**DO THIS**
Find every line in the rows below that contains the string "screenshot" and copy each one in full. Case counts.

Rows of pointing data:
((
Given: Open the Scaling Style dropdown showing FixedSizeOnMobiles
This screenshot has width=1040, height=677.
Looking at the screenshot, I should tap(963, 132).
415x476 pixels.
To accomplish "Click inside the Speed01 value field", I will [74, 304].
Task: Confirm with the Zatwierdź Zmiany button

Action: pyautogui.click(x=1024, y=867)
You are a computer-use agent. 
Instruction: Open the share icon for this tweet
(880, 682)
))
((
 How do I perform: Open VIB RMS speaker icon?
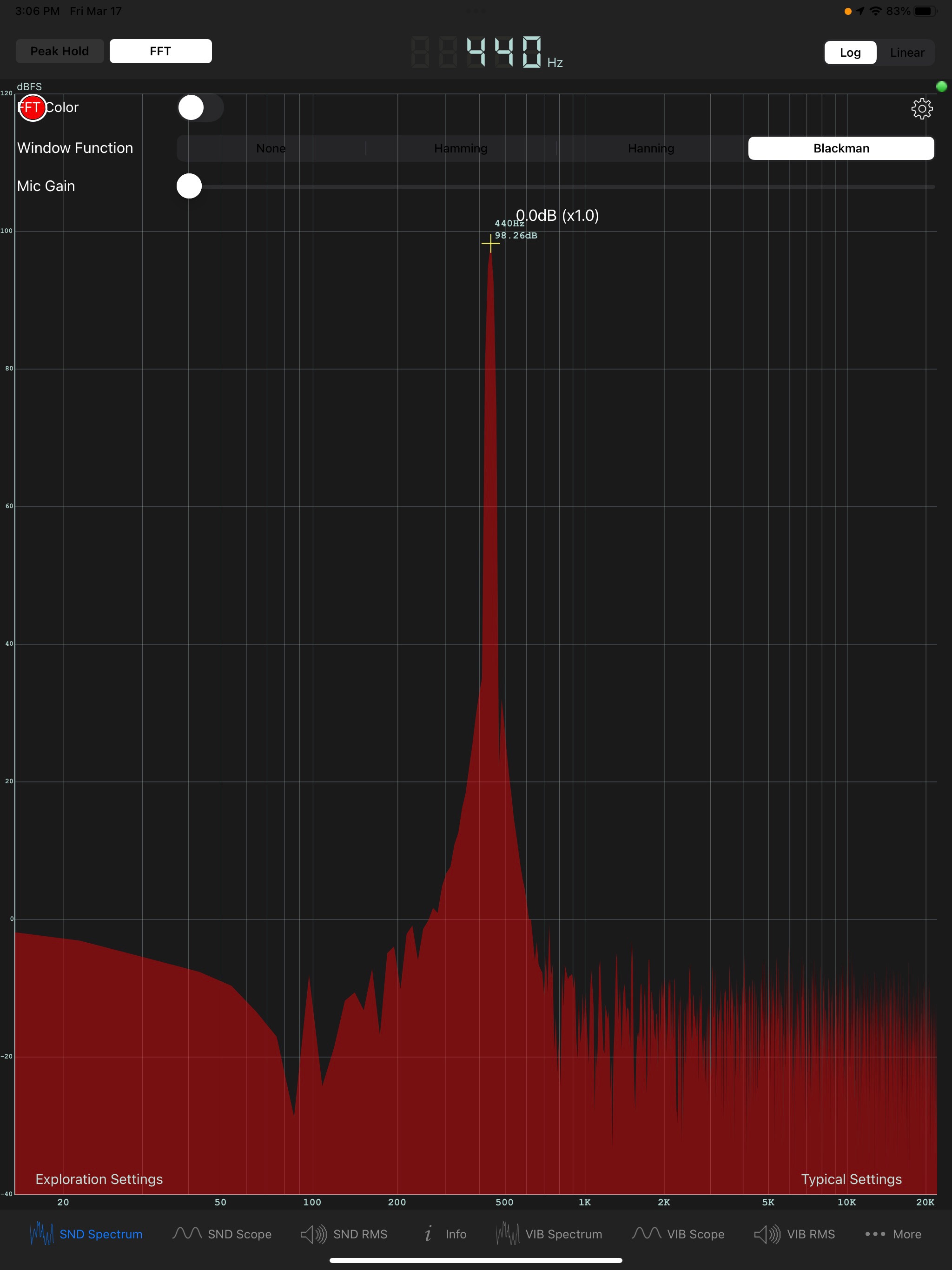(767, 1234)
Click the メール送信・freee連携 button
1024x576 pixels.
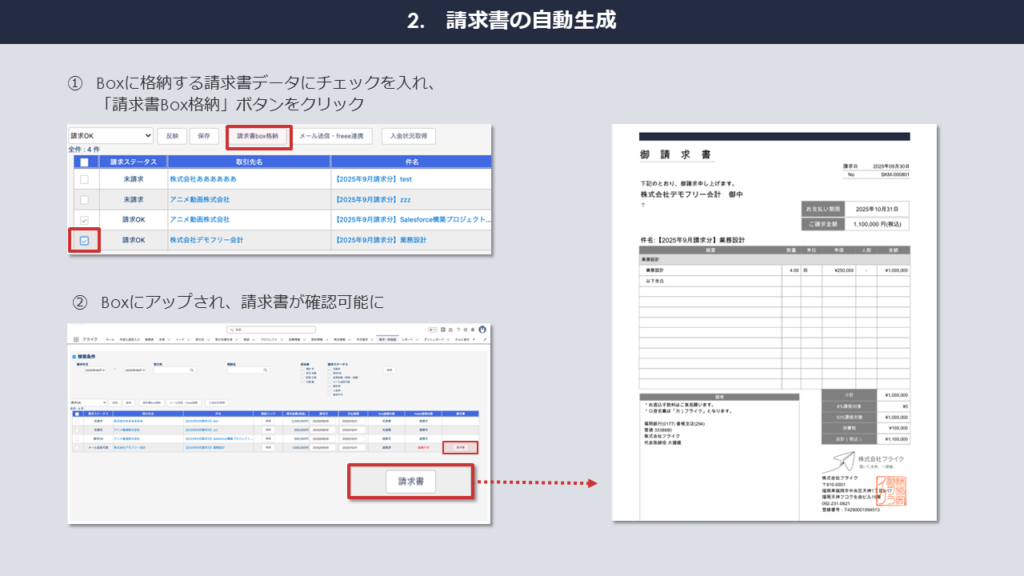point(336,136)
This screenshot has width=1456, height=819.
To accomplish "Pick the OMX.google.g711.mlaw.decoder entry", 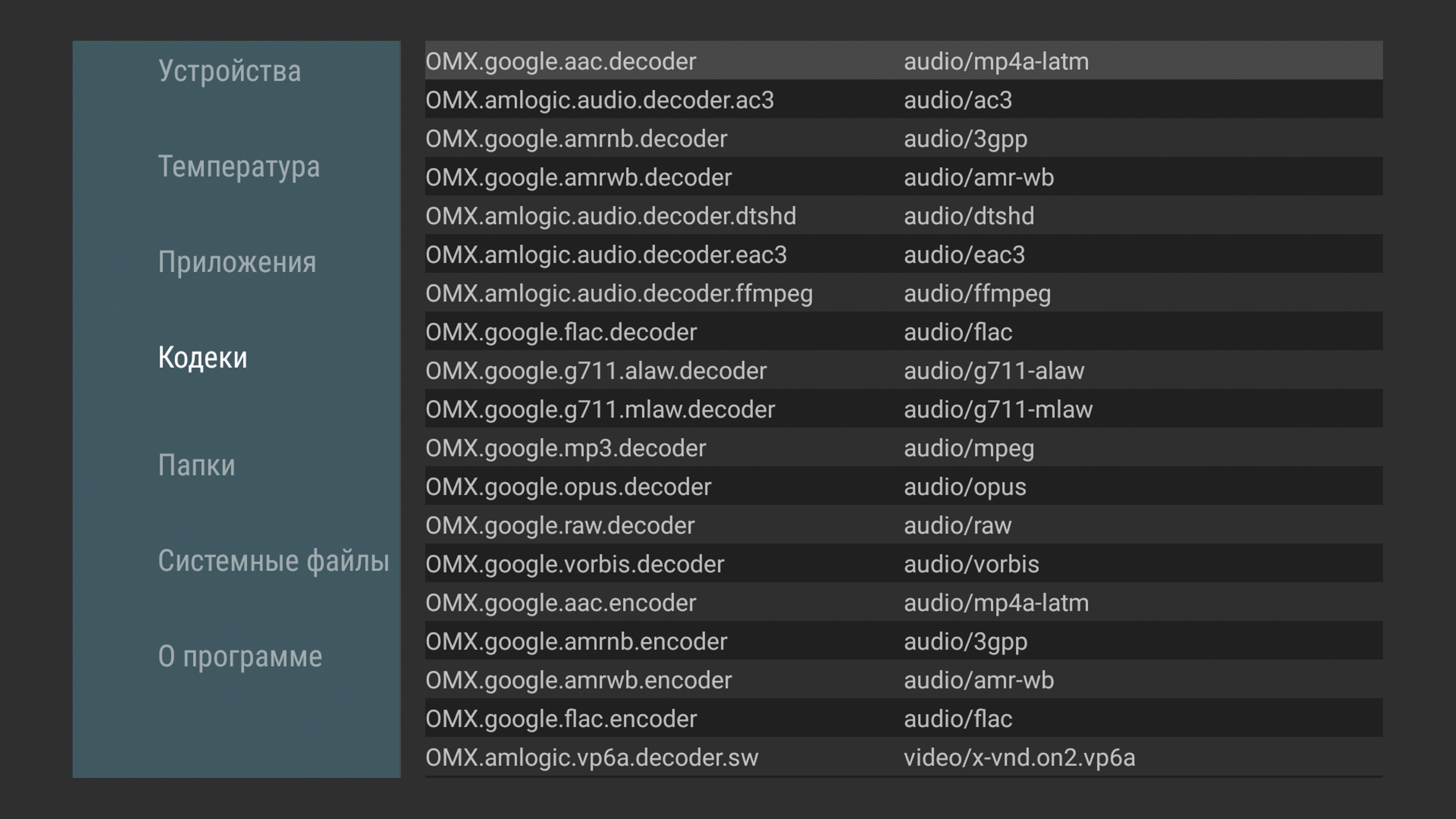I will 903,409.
))
((
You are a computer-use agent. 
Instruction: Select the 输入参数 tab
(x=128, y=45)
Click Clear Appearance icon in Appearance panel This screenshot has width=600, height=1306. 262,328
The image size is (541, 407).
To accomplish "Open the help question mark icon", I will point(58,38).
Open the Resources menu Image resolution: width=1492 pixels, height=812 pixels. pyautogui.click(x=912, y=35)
))
**OUTPUT FOR THIS TASK**
This screenshot has width=1040, height=677.
Looking at the screenshot, I should tap(963, 132).
This screenshot has width=1456, height=819.
Click Clear Appearance icon in Appearance panel This screenshot has width=600, height=1306. 262,328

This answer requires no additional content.